*WORK INSTRUCTION:* From the line containing "Where should I" to the last line of the data, both included, transcribe each line exactly, leaving out pictures and adding nothing.

======== EXTRACTED MATERIAL ========

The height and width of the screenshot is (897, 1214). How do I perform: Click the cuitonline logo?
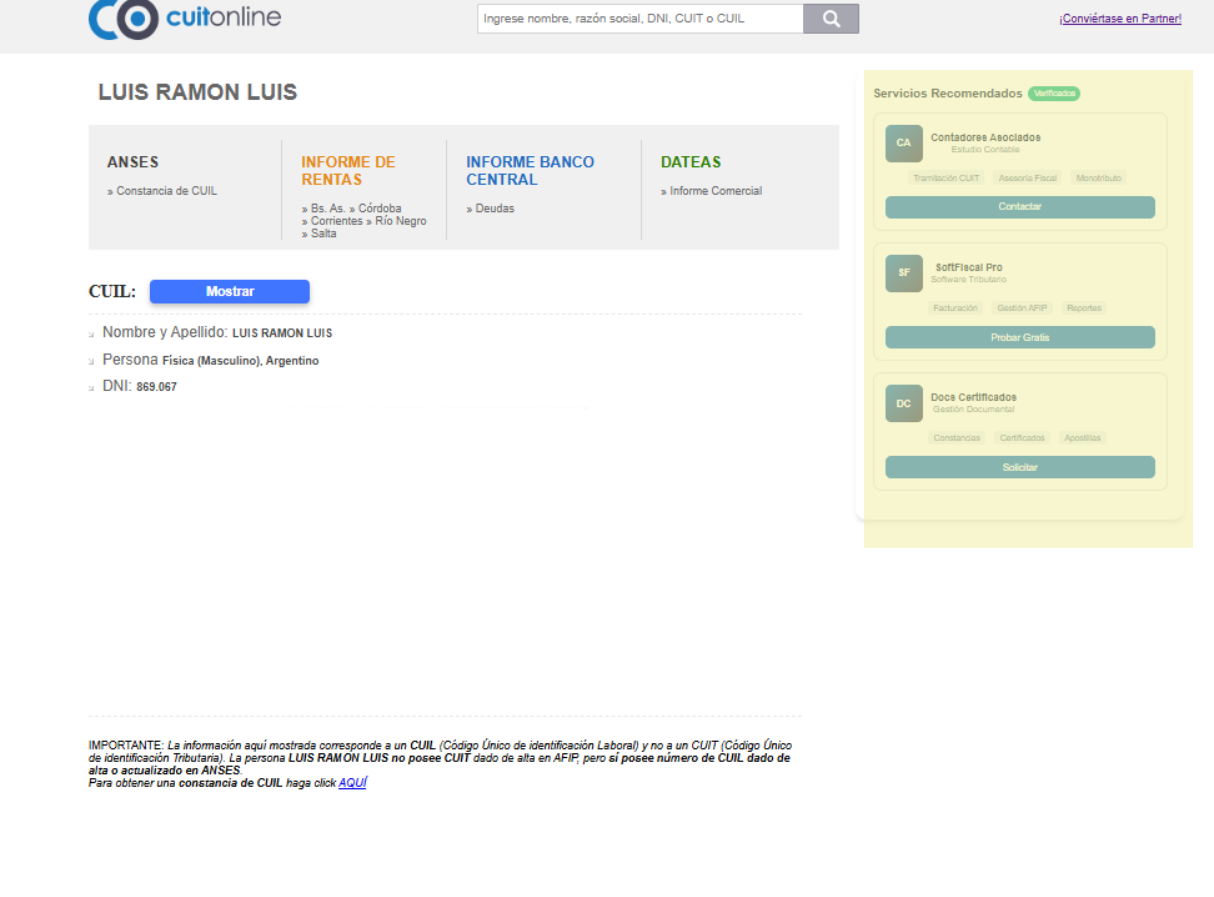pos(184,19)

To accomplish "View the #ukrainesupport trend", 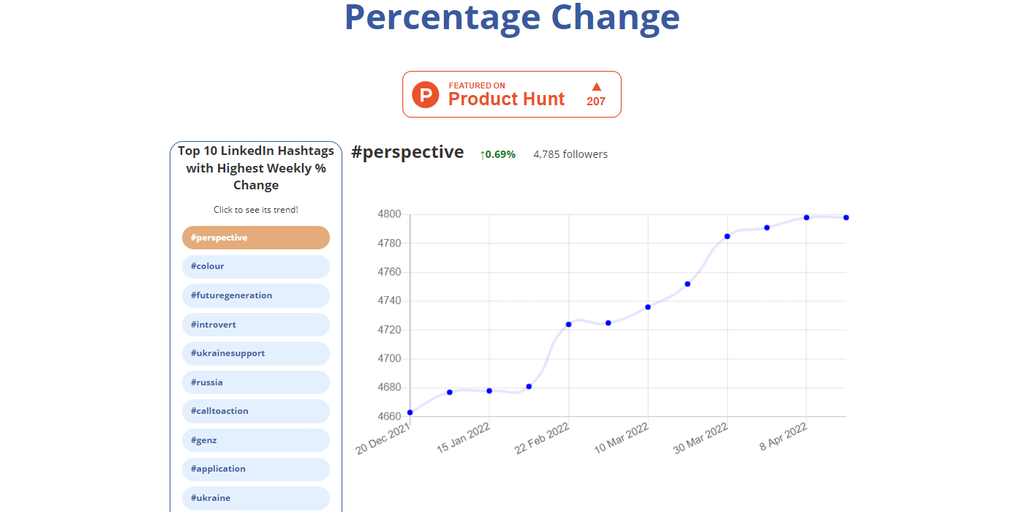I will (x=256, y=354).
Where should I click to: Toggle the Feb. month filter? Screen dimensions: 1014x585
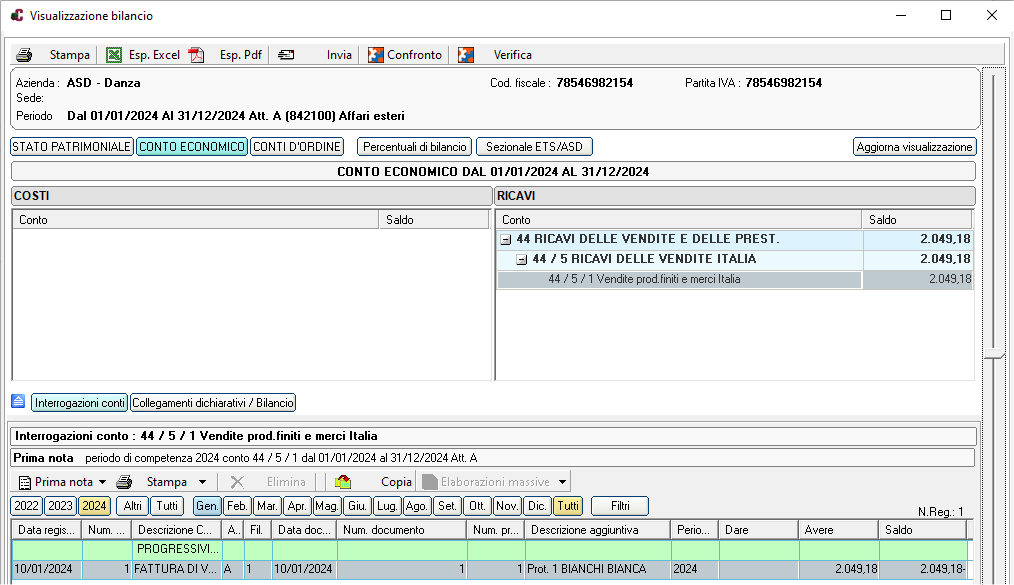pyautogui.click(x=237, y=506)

========

*OUTPUT BELOW:*
Where should I click to: Toggle the Feb. month filter? Screen dimensions: 1014x585
pyautogui.click(x=237, y=506)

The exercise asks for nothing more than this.